Самойло вынимал из-за сапога трубку, набивал ее и, поглаживая седую широкую бороду, начинал дымить любимый тютюнец. Оксана смотрела вдаль. Слезы душили ее. Она старалась в сизом тумане разглядеть если не самый Святодухов Кут, то хоть бы путь к нему, хотя бы, среди печальных и обнаженных нив и сенокосов, холмов и лощинок, затерянную туда степную дорожку. По этой самой дорожке еще так недавно летел полный надежд на барыши студент Михайлов, невольная причина ее печального похищения. Вспоминаются Оксане еще недавние любимые ее песни, которым ее учила старая дьячиха. Она старается запеть их, стоя поодаль от Самойлы на пригорке, за оградою дома, но слова и голос ей не служат. И песни-то она будто уже все забыла. Она усиливается, напевает… Голос ее дрожит.
— Э, сердце! Да ты песни хорошие знаешь! Спой-ка еще, спой; я барину скажу, ты и ему запой, он тебе подарит что-нибудь.

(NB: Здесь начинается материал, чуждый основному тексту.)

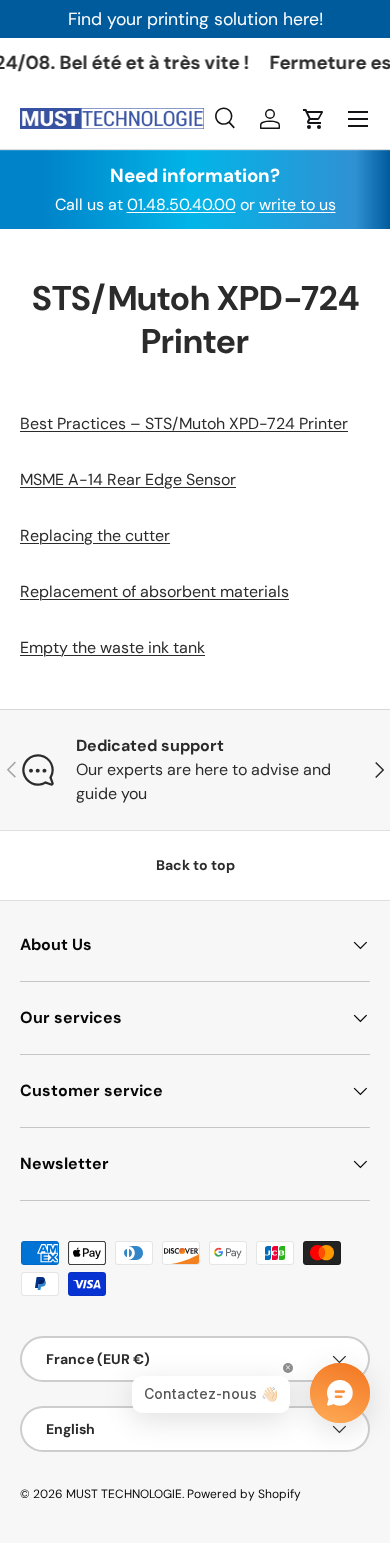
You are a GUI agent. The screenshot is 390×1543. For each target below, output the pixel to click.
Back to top (195, 865)
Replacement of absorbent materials (154, 591)
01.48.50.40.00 (181, 204)
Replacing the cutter (95, 535)
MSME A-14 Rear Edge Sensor (128, 479)
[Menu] (358, 119)
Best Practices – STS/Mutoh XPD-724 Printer (184, 423)
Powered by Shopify (244, 1494)
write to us (297, 204)
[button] (314, 119)
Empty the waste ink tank (112, 647)
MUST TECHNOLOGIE (124, 1494)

Оксана Самойле отвешивала низкий поклон.
— Оставьте меня, дядюшка, увольте! Коли я жива, то не томите, меня в гроб заранее не гоните! Пропала моя честь, и душенька моя распропала… горько-с!
— Да разве тебе плохо тут жить-то, разве тебя не холят все? Или ты его и взаправду не любишь?
— Не спрашивайте меня про это; про это доля моя знает, бедная, горемычная… Маюсь я так-то у вас, почитай, как неживая…
Дважды, впрочем, в первые месяцы пыталась Оксана убежать. Один раз нашли ее на сеновале, куда она спряталась было, как-то уйдя до зари сверху из дому и ожидая, пока ворота отопрут. Потом она тайком переоделась в платье Домахи, повязалась ее старым платком, накинула на плечи ее шубейку и с ведром так дошла было уже до колодца. Но тут узнал и воротил ее поваренок Антропка. Сильно она просилась у него, молила его, кланялась ему, обещаясь заплатить за свой побег.
— Э, сволочь! — заключил на эти вопли Антропка, — еще на вас смотреть! С жиру беситесь! Марш назад, к барину-то! Чего слезы распустила! Туда же в недотроги мостится!